Then there is behavioral scoring, think of it as, again, an example would be consumption of a market and asset, attended a webinar. There are some nifty things happening with company intent data that firms like our and players in this predictive space are able to bring in. So, for example, you have a lead of a particular person or contact in your nurture database. There’s ways for us to get information about other people from the same company, not necessarily identified but anonymous, bringing in that company level, sniffing around, similar types of assets with similar types of keywords, that might be an indicator to pop a score up and send it over to marketing.
So, there is a play between what we would call a fit model and a behavioral model. We do have companies that use those two together. A lot of marketers that might be listening to this podcast would certainly be familiar with serious decisions—
Jim: —and got a relatively well built out frame for how you want to think about the fit score and the behavioral score, and then thinking about automation mechanisms that a company would use to make the right decisions about how to optimize and take best advantage of the moment in time when a lead is hot to be spoken to.

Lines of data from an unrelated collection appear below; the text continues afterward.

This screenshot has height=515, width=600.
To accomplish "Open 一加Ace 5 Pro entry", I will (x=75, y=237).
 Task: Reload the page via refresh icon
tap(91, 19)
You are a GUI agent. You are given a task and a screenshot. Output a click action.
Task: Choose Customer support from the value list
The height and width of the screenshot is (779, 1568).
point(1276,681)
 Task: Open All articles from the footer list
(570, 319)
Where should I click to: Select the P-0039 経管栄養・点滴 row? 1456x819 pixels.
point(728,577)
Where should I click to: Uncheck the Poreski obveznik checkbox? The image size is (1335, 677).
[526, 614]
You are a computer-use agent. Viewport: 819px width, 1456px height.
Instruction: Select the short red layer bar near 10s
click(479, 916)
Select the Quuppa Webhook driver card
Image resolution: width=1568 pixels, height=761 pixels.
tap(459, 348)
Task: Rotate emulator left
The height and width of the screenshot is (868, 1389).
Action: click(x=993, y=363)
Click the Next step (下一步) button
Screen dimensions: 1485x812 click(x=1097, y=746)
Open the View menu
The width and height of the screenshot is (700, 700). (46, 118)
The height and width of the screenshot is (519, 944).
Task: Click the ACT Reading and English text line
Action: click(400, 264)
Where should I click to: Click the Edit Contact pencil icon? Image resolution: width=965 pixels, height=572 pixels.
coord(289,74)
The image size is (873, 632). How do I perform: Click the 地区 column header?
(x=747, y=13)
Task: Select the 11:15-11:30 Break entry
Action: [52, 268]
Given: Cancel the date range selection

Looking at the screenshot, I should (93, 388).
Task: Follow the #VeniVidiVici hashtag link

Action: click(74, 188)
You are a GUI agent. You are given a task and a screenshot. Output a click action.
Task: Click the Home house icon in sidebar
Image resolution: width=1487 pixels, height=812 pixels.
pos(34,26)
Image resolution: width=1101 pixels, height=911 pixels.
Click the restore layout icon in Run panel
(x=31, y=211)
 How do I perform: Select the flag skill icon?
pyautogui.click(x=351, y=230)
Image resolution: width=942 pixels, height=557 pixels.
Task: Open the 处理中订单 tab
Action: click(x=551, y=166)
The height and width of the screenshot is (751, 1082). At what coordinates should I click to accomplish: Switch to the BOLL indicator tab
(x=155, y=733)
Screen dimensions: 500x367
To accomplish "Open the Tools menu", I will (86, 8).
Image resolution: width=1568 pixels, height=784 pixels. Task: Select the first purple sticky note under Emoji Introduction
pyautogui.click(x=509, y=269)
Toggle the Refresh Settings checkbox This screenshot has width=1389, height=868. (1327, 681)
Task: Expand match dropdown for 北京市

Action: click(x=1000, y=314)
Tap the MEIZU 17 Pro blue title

Glenn: So, I’d love to step back and have you tell us an example of what companies are doing in the real world and how they’re taking advantage of predictive analytics.
Jim: Sure, sure, sure. Well, there’s an easy example I can speak to. I was the first customer of this company Infer when I worked at Box and when I was running sales at Box and I had the luxurious challenge of dealing with very large lead flows. We had a freemium aspect to the business. We also had a very vibrant free trial aspect to allowing people to get into our service pretty quickly. So, very large flows and leads, we’re talking 10s of thousands and I could never afford to apply a lead qualifier to plow through all of those leads systematically over time. I needed a way to find the proverbial needle in a haystack and I started working with Infer and we were able to build a predictive model together and use that to score leads coming in.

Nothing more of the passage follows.